Uncertainty about the future of the eurozone is killing off a UK economic recovery already threatened by high oil prices and Britain’s debt burden, says the Chancellor George Osborne.
“Decisions taken over the next few months could determine the economic future of the whole European continent for the next decade and beyond,” he warns.
The risks for us of a disorderly outcome (to the eurozone crisis) are huge. George Osborne, chancellor of the exchequer
Mr Osborne stresses that a resolution of the eurozone crisis is in Britain’s interests. Europe is the UK’s biggest export market, he says, and “the risks for us of a disorderly outcome are huge”.

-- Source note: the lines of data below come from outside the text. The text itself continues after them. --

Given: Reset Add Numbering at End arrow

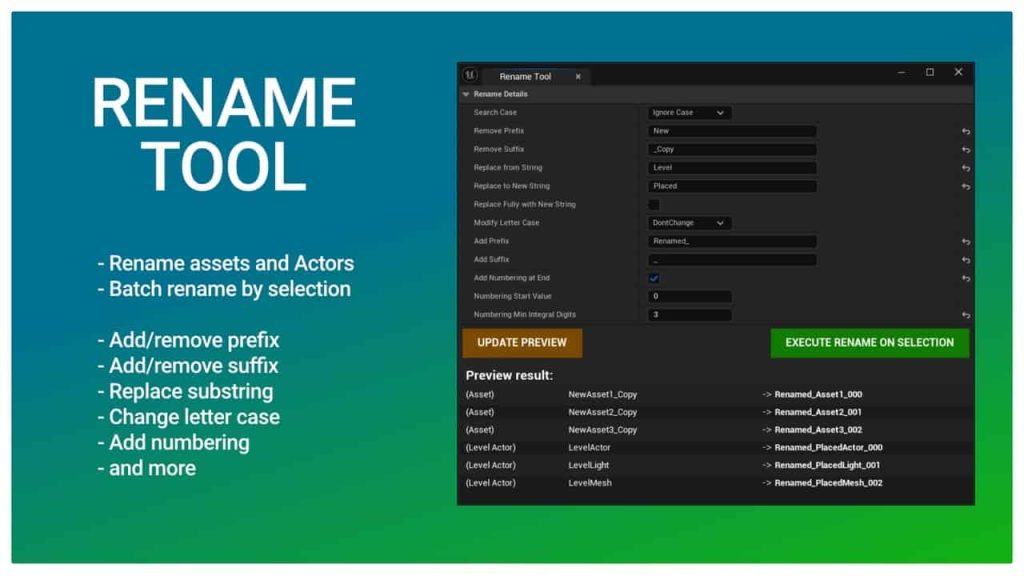Looking at the screenshot, I should 966,278.
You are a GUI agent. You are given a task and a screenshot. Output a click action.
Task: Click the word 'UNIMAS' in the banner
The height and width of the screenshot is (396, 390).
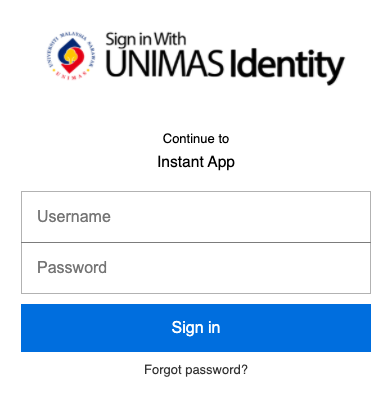(x=164, y=63)
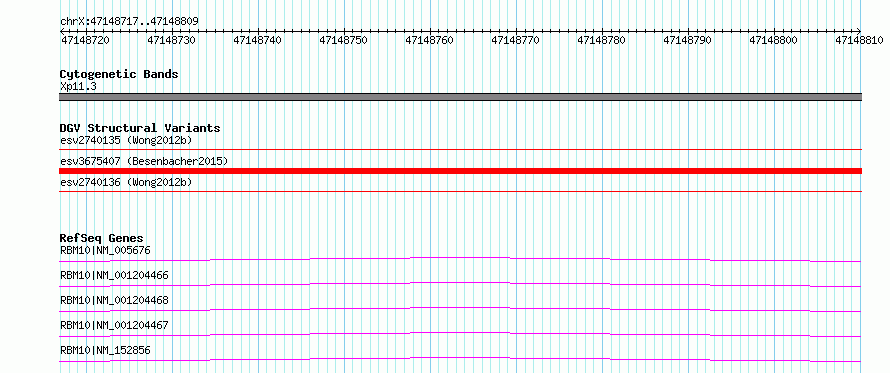Select the RBM10|NM_005676 transcript label
Image resolution: width=890 pixels, height=373 pixels.
tap(105, 250)
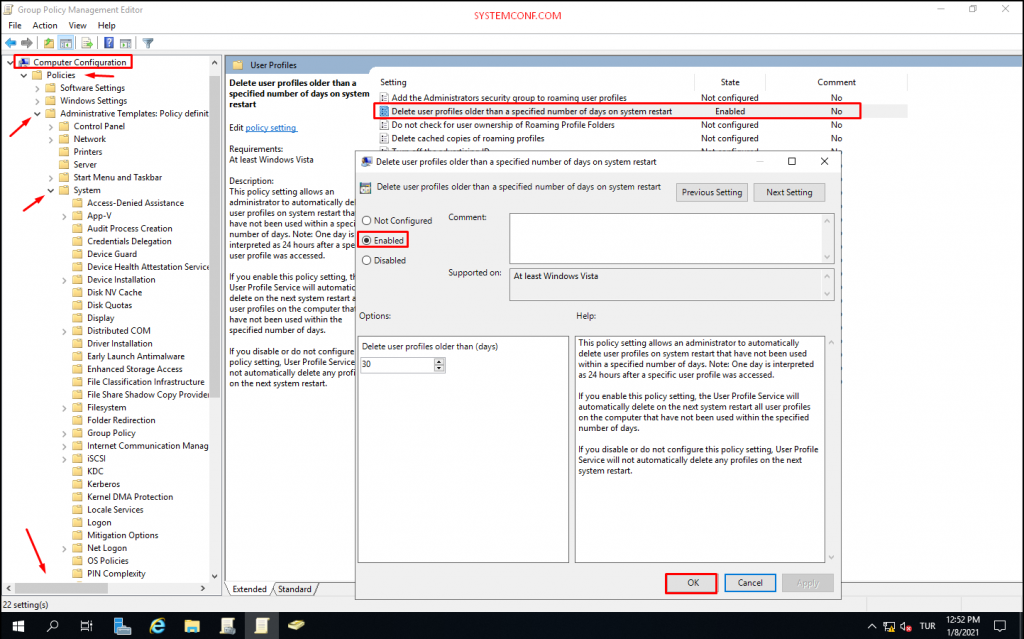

For the eurozone to emerge from the current crisis, he suggests it needs to follow the “remorseless logic” of monetary union towards much greater fiscal integration – precisely the reason why he has in the past campaigned against UK membership of the euro.
At the same time, the chancellor states that an integrated single market, including in financial services, is in Britain’s and Europe’s interests – “But the rules that govern it must continue to be determined by all 27 members of the EU.”
Shadow Chancellor Ed Balls said Mr Osborne could not blame the eurozone’s problems for his mistakes in handling the UK economy.
“It’s deeply complacent and out of touch for George Osborne to blame Europe for a double-dip recession made in Downing Street,” he said. “He will fool nobody with these increasingly desperate excuses.
It’s deeply complacent for George Osborne to blame Europe for a double-dip recesson made in Downing Street. Ed Balls, shadow chancellor
“Despite the eurozone crisis, Germany, France and the euro area as a whole have so far avoided recession while Britain’s recovery was choked off in the autumn of 2010.
“We urgently need a change of course and a plan for jobs and growth, here in Britain and in the eurozone… If we fail to act now, we will pay a very heavy long-term price.”
The chancellor’s article appears less than a day after it was confirmed the troubled Spanish banking sector would apply for a bailout of up to £100bn.
The focus of the eurzone crisis turned to Spain last month when the government there was forced to nationalise Bankia, the country’s fourth largest lender, as it struggled with a capital shortfall in the wake of the 2008 property crash.